Short task: Reproduce the text lines of the data below verbatim, omitting the pictures.

Data extract:
•••
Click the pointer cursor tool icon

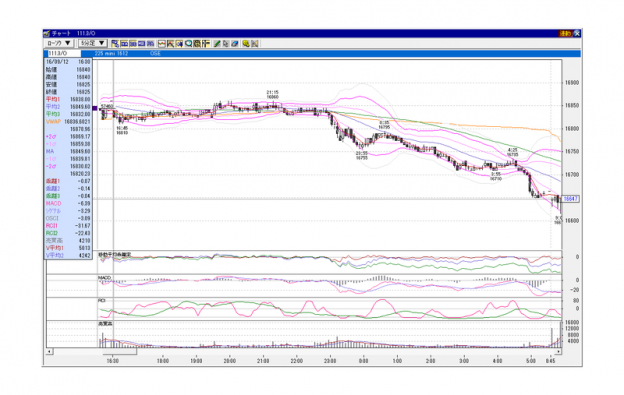point(226,43)
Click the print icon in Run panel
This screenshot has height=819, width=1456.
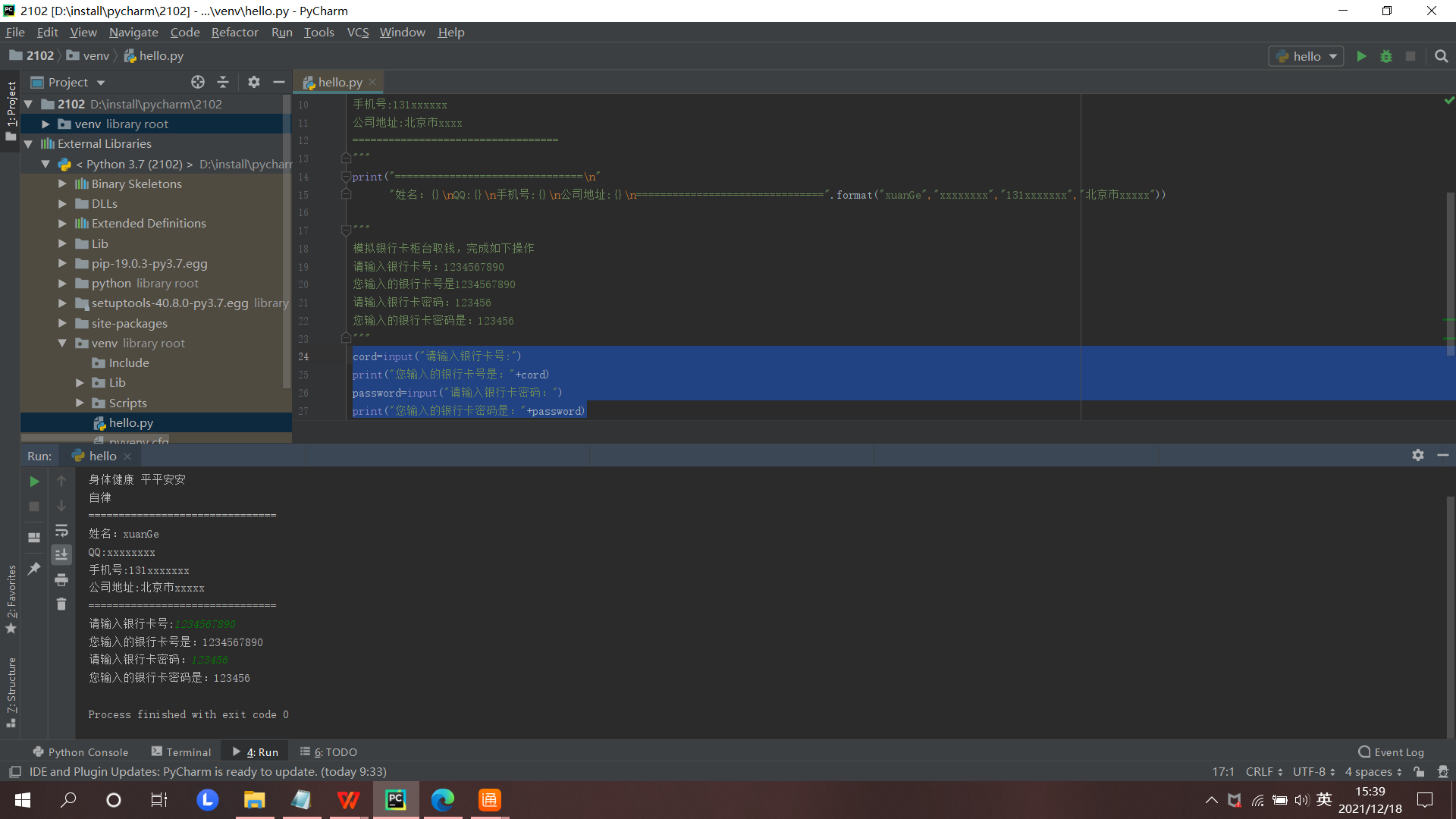(61, 580)
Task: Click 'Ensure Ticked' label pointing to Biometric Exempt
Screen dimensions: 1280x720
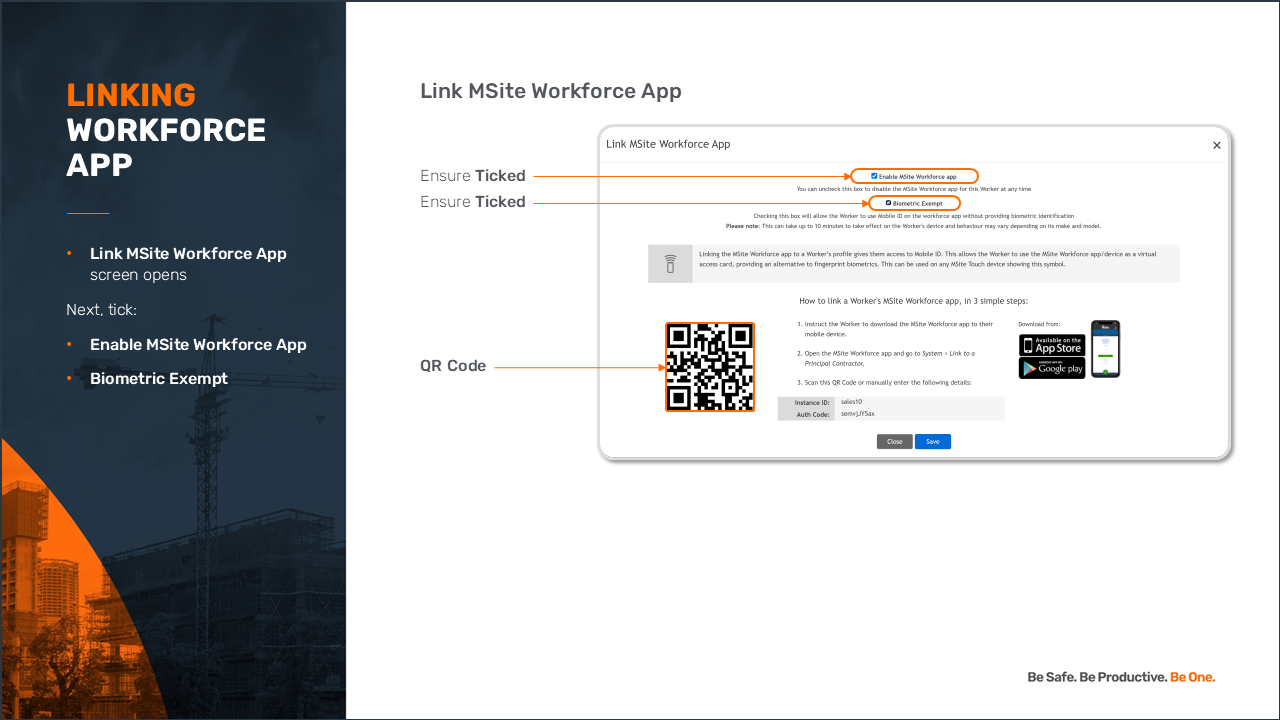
•••
Complete response:
Click the pointer cursor tool icon

point(226,43)
Click the print icon in Run panel
This screenshot has height=819, width=1456.
(61, 580)
Task: Click 'Ensure Ticked' label pointing to Biometric Exempt
Screen dimensions: 1280x720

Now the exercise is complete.